For a brief time in the late 1600s, the English government developed the “Dominion of New England,” which sought to bolster colonial defense in the event of war and bring the colonies under tighter royal control. King James II was becoming apprehensive about the New England colonies' increasingly independent ways, so the Dominion of New England was also designed to promote closer relations between England and its colonies. The Dominion of New England sought to stop American trade with anyone not ruled by England through Navigation Laws, therefore bringing England’s overseas possessions closer to the motherland. King James II felt that out of all of the colonies, Massachusetts was in particular need of supervision because of its expanding power in the New World.
Sir Edmund Andros, the president of the new Dominion, arrived in Boston with orders to stop the northern colonies from behaving like sovereign powers. He proceeded to abolish popular assemblies, institute new taxes, suppress smuggling, and enforce religious toleration. Then, in the late 1680s England experienced their “Glorious Revolution” and enthroned a new King, William III, which led to the collapse of the Dominion. When news of these events reached Boston, a mob rose up against Andros and shipped him back to England. Although Massachusetts was rid of Andros, they did not gain as much individuality from this change as they hoped. In 1691, the King made Massachusetts a royal colony and instituted a royal governor.
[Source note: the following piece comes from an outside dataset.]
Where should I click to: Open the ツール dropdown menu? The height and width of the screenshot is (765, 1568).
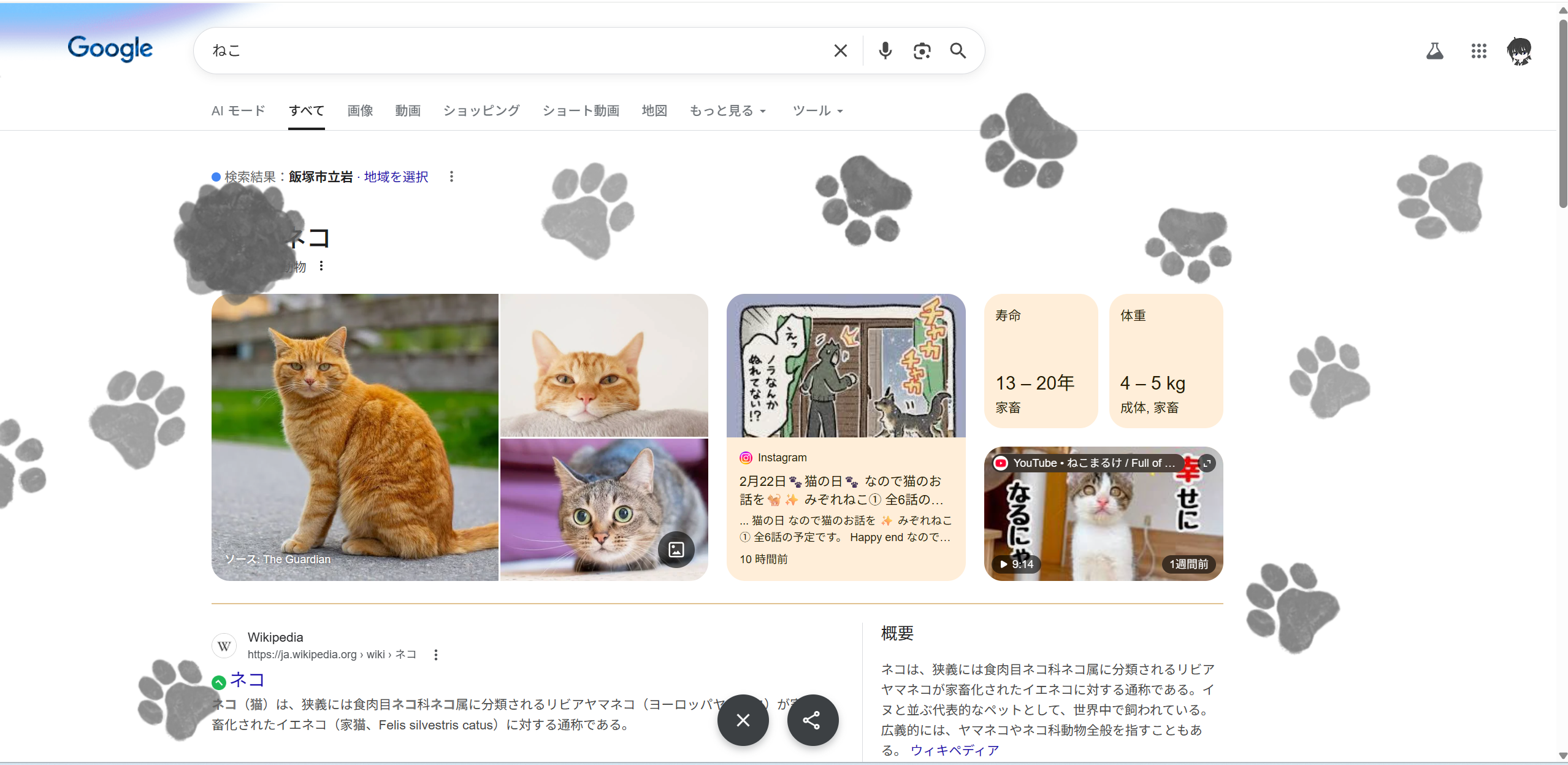click(x=817, y=111)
Many British officials' attitudes toward the American colonies were temporarily changed when the Dominion of New England failed and the Navigation Laws were no longer enforceable. Some officials believed England would gain more from encouraging mercantilism with the colonies than from meddling in their governmental affairs. This period of disregard in the late seventeenth and early eighteenth centuries fostered the growth of self-government in America.
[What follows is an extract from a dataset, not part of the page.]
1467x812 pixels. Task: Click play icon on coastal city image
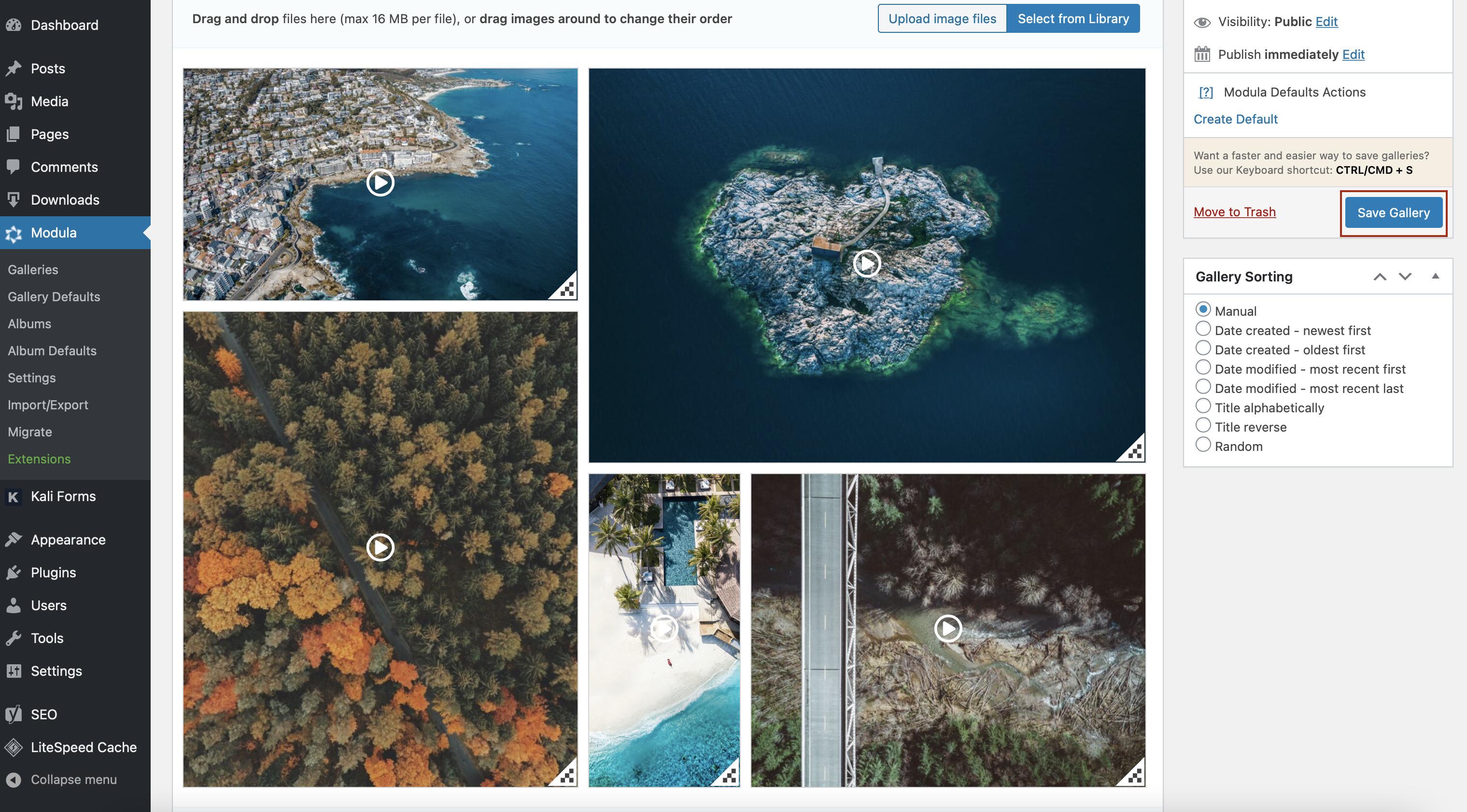pyautogui.click(x=380, y=183)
The New England colonies of Massachusetts, Connecticut, New Hampshire, and Rhode Island were founded as a part utopian experiment and part commercial venture. The Puritans felt it was their opportunity to start over, to build a new society according to Calvinist ideals, and to live freely from dissention and worldly influence. Over time, the prosperous small towns, farms, and seaports brought wealth to the region. The tradition of the village meeting enabled commoners to have an unusual amount of participation in local affairs, in spite of the firm control of Puritan elders.
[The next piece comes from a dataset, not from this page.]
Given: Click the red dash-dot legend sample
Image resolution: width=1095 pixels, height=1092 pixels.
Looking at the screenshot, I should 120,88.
As the colonies developed, a number of flaws in the plan were exposed. Although the colonies were set up by people looking for religious freedom they ended up punishing those who did not conform to their beliefs. Refugees from New England ended up establishing colonies in the middle Atlantic whose reputation for relative tolerance stood in sharp contrast to New England's theocracy. The passion of the founders of Plymouth and Massachusetts Bay was hard to maintain in younger generations. By the 1700s, younger colonists maintained many of the structures of the seventeenth century society but were disillusioned with the rigidity of the old Puritan orthodoxy and with England's attempt to control a growing assortment of colonies.